BEGIN

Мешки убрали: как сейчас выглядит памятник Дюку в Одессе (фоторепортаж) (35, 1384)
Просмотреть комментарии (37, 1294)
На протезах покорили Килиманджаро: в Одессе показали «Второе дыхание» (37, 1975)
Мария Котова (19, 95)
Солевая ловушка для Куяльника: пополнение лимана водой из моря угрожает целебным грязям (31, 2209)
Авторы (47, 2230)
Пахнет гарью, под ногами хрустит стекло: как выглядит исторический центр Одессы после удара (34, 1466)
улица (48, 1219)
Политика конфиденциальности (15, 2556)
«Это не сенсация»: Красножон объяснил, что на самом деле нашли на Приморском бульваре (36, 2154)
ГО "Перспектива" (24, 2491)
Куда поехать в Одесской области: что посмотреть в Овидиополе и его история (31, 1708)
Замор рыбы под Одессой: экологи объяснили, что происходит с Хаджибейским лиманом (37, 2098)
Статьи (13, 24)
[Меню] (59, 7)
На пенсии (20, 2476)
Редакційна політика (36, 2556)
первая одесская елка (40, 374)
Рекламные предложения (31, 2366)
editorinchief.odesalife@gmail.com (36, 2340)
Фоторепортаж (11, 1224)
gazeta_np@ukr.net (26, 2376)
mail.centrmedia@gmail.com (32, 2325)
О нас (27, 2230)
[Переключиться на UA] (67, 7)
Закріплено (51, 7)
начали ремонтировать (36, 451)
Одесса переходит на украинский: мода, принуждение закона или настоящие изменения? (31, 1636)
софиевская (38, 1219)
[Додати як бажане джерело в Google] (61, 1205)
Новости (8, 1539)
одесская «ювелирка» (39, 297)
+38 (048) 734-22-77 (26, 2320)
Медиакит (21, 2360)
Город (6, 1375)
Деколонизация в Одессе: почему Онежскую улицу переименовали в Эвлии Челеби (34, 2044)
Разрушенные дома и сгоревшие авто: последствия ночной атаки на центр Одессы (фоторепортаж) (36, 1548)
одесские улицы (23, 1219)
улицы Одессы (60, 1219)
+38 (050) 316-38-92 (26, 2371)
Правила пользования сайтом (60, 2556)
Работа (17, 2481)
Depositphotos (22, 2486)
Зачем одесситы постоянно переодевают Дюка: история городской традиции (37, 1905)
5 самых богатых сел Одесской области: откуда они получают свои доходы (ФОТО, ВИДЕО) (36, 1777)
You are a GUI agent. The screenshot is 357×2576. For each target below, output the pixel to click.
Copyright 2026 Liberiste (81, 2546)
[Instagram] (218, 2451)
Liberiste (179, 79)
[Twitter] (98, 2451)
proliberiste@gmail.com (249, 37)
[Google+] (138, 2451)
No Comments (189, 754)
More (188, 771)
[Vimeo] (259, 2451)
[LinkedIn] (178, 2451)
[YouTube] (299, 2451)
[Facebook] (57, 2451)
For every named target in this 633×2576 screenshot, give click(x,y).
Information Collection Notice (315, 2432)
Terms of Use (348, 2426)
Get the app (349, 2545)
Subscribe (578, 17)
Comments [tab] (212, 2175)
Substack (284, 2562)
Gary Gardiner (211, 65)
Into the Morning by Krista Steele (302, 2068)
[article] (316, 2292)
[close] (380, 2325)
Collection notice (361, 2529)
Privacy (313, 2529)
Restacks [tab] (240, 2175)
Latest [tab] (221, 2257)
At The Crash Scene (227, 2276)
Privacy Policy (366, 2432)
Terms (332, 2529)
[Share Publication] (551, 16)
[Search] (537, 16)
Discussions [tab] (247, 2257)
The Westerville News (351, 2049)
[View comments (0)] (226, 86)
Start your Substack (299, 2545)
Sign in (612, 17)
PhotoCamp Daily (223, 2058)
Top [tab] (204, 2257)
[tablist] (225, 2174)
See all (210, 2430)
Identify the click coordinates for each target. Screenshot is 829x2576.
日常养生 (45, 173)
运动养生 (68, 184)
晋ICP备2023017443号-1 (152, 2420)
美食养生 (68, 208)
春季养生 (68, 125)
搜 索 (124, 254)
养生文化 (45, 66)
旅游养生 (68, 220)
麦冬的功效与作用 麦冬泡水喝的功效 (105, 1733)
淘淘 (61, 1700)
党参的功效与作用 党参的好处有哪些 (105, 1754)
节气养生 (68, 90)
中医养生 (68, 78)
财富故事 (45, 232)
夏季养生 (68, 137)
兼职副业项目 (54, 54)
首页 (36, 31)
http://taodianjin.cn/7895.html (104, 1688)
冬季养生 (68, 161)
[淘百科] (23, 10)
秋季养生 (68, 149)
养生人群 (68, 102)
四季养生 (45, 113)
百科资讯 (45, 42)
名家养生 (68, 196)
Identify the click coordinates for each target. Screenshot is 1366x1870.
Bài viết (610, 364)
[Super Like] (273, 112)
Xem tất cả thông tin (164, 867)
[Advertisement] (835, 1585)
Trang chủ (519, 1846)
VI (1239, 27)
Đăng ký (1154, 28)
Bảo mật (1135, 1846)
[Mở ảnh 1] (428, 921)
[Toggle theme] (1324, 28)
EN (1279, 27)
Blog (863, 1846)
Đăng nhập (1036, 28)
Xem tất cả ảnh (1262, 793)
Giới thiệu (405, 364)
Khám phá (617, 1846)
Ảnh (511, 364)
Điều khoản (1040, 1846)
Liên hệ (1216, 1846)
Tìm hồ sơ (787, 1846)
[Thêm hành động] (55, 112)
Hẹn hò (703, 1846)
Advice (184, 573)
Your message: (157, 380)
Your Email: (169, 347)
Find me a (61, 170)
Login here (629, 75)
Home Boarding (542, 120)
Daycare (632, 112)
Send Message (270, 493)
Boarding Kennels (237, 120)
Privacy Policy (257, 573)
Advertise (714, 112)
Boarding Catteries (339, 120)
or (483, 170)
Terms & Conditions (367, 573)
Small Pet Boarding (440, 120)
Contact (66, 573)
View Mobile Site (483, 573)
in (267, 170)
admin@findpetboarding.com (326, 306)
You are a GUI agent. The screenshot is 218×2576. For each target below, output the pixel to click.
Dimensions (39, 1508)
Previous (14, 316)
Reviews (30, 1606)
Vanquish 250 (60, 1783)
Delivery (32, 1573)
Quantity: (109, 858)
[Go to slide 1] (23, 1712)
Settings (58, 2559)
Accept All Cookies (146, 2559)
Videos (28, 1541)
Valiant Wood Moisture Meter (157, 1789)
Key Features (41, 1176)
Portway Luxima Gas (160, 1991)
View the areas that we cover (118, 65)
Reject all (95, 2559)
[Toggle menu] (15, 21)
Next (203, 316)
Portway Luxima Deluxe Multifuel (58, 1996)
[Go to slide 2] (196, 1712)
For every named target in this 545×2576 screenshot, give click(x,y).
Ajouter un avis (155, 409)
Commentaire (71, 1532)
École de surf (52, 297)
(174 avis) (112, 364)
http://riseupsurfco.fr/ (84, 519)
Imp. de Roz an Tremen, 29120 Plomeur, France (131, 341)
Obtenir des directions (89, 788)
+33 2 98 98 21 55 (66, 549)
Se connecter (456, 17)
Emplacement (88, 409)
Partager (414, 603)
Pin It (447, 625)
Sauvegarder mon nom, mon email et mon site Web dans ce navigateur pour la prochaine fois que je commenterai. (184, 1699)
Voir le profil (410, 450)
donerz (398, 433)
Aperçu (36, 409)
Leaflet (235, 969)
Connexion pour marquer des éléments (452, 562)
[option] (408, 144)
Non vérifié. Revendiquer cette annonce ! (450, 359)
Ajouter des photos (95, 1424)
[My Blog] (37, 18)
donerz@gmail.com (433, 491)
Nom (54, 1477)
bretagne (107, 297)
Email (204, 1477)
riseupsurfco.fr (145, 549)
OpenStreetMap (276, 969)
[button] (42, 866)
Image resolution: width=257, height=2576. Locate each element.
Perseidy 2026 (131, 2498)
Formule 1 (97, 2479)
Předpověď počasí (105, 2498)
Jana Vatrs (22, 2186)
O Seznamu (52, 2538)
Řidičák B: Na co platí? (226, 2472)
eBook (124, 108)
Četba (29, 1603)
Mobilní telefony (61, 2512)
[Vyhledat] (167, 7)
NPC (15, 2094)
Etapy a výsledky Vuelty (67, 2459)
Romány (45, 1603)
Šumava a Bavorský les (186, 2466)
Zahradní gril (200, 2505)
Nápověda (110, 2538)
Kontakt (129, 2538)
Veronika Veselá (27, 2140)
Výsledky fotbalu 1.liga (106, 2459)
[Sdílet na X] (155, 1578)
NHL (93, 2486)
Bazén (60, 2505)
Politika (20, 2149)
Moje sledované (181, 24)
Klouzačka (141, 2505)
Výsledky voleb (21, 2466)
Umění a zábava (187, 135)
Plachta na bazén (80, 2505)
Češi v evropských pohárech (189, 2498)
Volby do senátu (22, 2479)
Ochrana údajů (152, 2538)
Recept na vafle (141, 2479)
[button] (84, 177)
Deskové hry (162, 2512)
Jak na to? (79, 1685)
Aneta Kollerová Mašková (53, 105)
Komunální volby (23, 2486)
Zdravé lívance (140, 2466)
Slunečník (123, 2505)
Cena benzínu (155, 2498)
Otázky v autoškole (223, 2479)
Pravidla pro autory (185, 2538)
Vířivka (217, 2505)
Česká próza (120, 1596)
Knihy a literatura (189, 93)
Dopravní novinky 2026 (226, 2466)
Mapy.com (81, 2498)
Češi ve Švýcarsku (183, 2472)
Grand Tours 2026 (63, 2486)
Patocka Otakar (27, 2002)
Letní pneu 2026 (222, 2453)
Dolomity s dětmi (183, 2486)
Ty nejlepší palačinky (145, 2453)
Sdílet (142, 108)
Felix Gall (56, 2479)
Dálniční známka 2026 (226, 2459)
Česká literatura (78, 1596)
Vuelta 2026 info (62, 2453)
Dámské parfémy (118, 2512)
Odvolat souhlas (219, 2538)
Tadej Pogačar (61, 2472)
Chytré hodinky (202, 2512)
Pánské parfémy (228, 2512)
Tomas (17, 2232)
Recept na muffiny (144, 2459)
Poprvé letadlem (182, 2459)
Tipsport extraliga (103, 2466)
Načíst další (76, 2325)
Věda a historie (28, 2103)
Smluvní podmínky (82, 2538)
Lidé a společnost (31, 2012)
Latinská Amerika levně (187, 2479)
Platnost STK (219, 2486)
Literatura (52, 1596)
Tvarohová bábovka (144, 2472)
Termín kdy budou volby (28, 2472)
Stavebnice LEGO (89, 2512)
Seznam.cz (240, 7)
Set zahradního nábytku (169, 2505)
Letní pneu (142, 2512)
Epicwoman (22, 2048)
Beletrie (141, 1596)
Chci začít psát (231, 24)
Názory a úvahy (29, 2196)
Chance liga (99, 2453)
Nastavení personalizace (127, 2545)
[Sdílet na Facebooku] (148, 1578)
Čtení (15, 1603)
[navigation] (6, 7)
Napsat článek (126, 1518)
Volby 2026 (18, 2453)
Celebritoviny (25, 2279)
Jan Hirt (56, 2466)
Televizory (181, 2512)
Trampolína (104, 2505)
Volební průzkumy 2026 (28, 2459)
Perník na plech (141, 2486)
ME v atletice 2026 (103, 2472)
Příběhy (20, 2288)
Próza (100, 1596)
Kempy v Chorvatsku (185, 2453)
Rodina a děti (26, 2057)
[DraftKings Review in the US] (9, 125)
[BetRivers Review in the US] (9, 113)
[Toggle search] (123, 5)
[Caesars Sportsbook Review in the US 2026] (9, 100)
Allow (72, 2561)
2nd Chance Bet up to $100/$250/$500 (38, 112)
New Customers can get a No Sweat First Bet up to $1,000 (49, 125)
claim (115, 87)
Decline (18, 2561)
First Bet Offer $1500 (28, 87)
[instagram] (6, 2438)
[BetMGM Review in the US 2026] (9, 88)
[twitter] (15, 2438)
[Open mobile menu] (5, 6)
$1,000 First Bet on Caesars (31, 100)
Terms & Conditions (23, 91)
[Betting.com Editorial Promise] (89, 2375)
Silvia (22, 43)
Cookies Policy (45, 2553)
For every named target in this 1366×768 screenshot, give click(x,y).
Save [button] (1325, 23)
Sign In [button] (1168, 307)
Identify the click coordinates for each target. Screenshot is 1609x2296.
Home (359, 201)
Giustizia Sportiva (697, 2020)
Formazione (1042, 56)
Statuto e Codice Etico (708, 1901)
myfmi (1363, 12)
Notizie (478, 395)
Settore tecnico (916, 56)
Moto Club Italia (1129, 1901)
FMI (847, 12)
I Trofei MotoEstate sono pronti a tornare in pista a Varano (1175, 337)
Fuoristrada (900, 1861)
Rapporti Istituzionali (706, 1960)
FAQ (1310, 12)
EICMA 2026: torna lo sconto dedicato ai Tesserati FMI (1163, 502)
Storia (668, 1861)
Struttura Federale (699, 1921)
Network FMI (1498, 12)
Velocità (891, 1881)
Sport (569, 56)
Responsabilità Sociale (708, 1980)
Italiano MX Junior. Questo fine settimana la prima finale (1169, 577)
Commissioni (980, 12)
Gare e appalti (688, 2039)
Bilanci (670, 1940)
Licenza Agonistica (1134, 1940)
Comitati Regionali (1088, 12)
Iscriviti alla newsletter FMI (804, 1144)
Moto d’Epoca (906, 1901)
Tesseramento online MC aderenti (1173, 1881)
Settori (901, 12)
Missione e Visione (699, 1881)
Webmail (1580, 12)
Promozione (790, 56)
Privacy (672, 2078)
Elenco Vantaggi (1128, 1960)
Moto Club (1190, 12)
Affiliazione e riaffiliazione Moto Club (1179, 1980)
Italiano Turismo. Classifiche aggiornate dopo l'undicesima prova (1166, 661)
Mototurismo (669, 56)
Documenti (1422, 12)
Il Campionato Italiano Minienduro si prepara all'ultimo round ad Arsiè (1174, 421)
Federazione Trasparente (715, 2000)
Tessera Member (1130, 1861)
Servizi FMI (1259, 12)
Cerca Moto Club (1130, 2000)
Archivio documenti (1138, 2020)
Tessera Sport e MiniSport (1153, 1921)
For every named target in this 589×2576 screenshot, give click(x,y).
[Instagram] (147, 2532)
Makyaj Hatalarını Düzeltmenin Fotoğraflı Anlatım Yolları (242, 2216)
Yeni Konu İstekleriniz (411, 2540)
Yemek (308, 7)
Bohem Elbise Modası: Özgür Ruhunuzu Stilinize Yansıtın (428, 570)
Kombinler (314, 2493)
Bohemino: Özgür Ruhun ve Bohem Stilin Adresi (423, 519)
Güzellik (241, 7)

END

Problem to solve: Return exactly, and only, the lines above starting at the line that contains "Статьи (13, 24)" and ending at the line that contains "софиевская (38, 1219)".

Result of this task:
Статьи (13, 24)
[Меню] (59, 7)
На пенсии (20, 2476)
Редакційна політика (36, 2556)
первая одесская елка (40, 374)
Рекламные предложения (31, 2366)
editorinchief.odesalife@gmail.com (36, 2340)
Фоторепортаж (11, 1224)
gazeta_np@ukr.net (26, 2376)
mail.centrmedia@gmail.com (32, 2325)
О нас (27, 2230)
[Переключиться на UA] (67, 7)
Закріплено (51, 7)
начали ремонтировать (36, 451)
Одесса переходит на украинский: мода, принуждение закона или настоящие изменения? (31, 1636)
софиевская (38, 1219)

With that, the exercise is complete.